Searing is a technique that imparts flavor and texture to a meat by browning the surface of meat over very high heat. The browning of the surface turns the outer layer crisp and imparts a sweet, caramelized flavor that contrasts with a tender center. Searing is often combined with other cooking methods, including roasting, braising, broiling, and grilling, although meats that can be served rare, such as sushi-grade tuna, are often simply seared and served with the center raw. Searing can also occur as the very last step of the cooking process, ensuring a particularly crispy exterior.
Smoking is a dry-heat cooking process in which meats or vegetables are cooked by the smoke of burning wood. The equipment used for smoking is similar to an oven or grill, although a wood fire is the main source of heat rather than a gas or electric heat source. The distinct flavor imparted on smoked meats can vary with the type of wood used—hickory, mesquite, and maple smoked meats will all have dramatically different flavor. Pork and beef ribs are commonly smoked, as are fish such as salmon and trout. Smoking is also used in the making preserved goods such as smoked Gouda or cheddar, ham and bacon, beef jerky, and lox. Mesquite grilling is a technique that combines the flavor of smoking with a traditional grill.
A relatively recent cooking technique, sous vide involves sealing ingredients in plastic and slow cooking them over an extended period of time—often up to 24 hours—by submerging them in a carefully-maintained water bath. The key to the technique is the vacuum-sealed pouches, which keep both juices and nutrients from escaping during the cooking process. The precise low-temperature and extended cooking time result in tender textures, uniform doneness, and unrivaled flavor. Sous-vide dishes can be served straight from the pouch or can be quickly grilled or seared for additional texture. Words that indicate sous-vide include Cryovacked and vacuum-cooked.

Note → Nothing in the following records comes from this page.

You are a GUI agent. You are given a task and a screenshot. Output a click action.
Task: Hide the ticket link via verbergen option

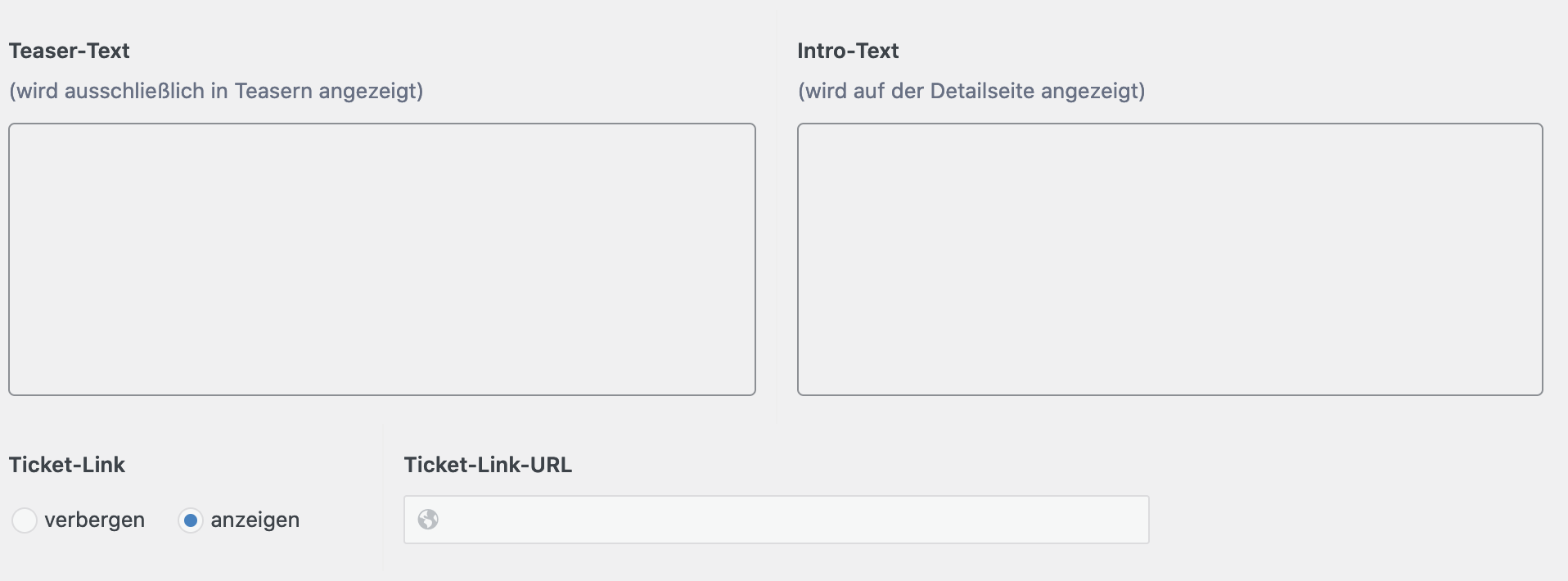pos(25,520)
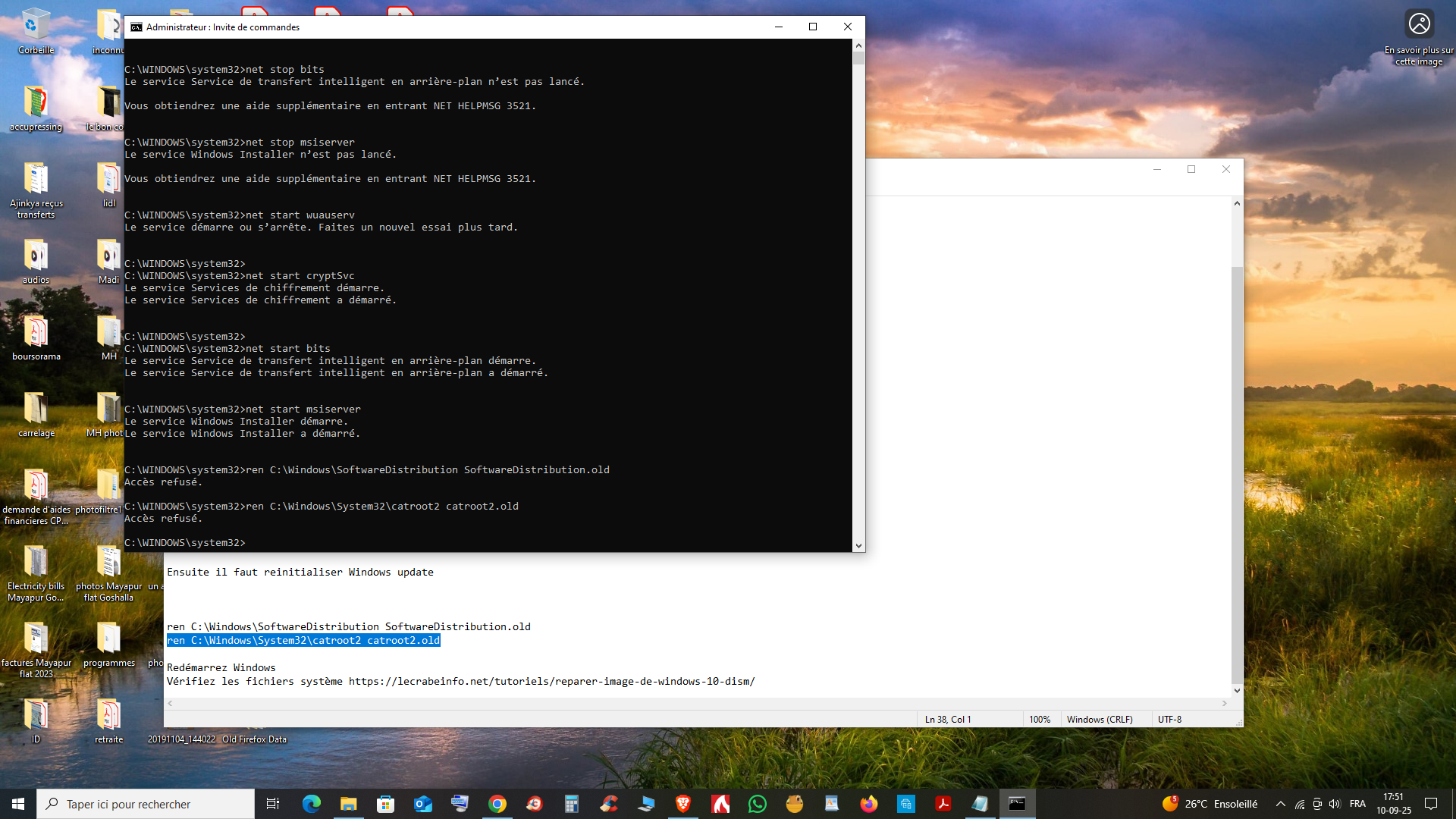Open the Brave browser taskbar icon
1456x819 pixels.
pos(683,804)
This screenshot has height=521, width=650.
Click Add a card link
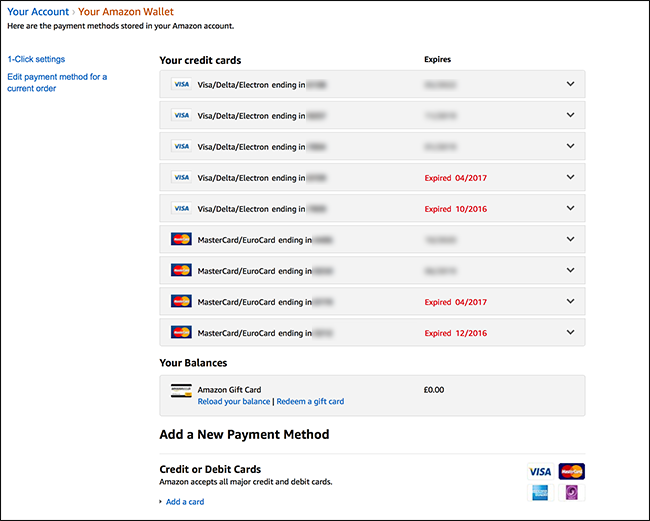coord(184,501)
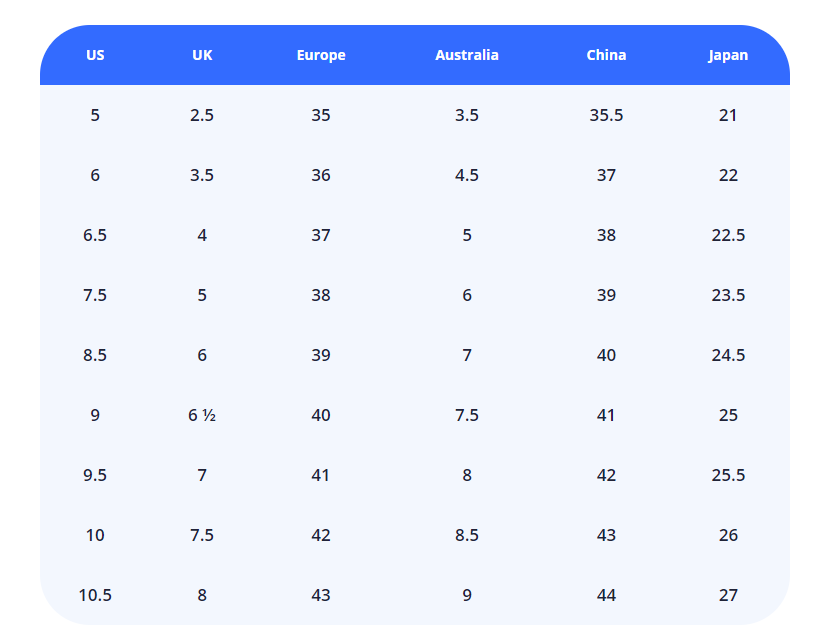Click the Europe size 35 cell
829x626 pixels.
tap(321, 115)
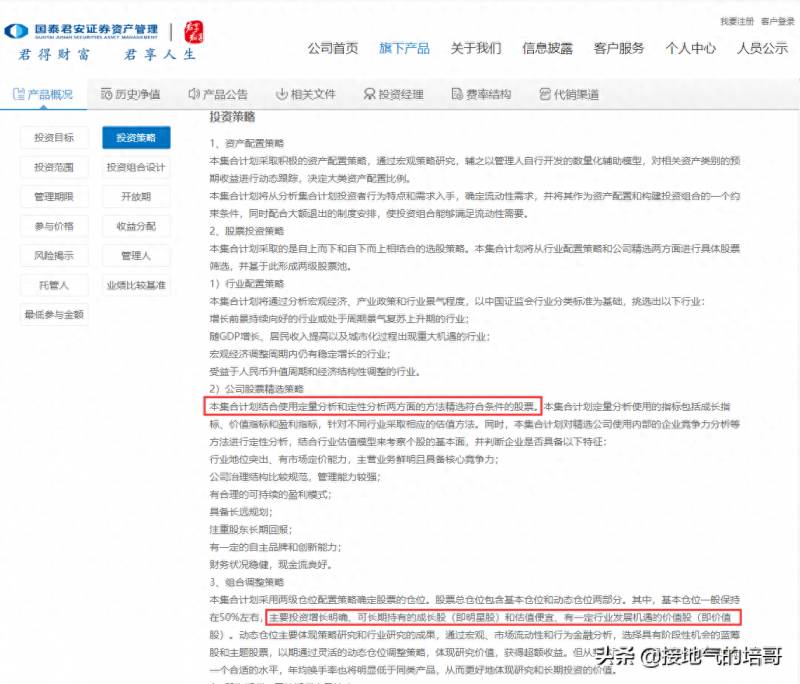Click the 客户登录 link
This screenshot has height=684, width=800.
pyautogui.click(x=778, y=21)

Steamed fish, potatoes, or other vegetables are cooked over a small amount of water or other liquid in a sealed container, so that the heat from the liquid’s steam cooks the ingredients. Steaming is a relatively healthy method of cooking vegetables, in that little or no fats or oils are used. Shellfish such as mussels and clams are often steamed in a butter and white wine broth, as the steam forces open the shells and cooks the meat within.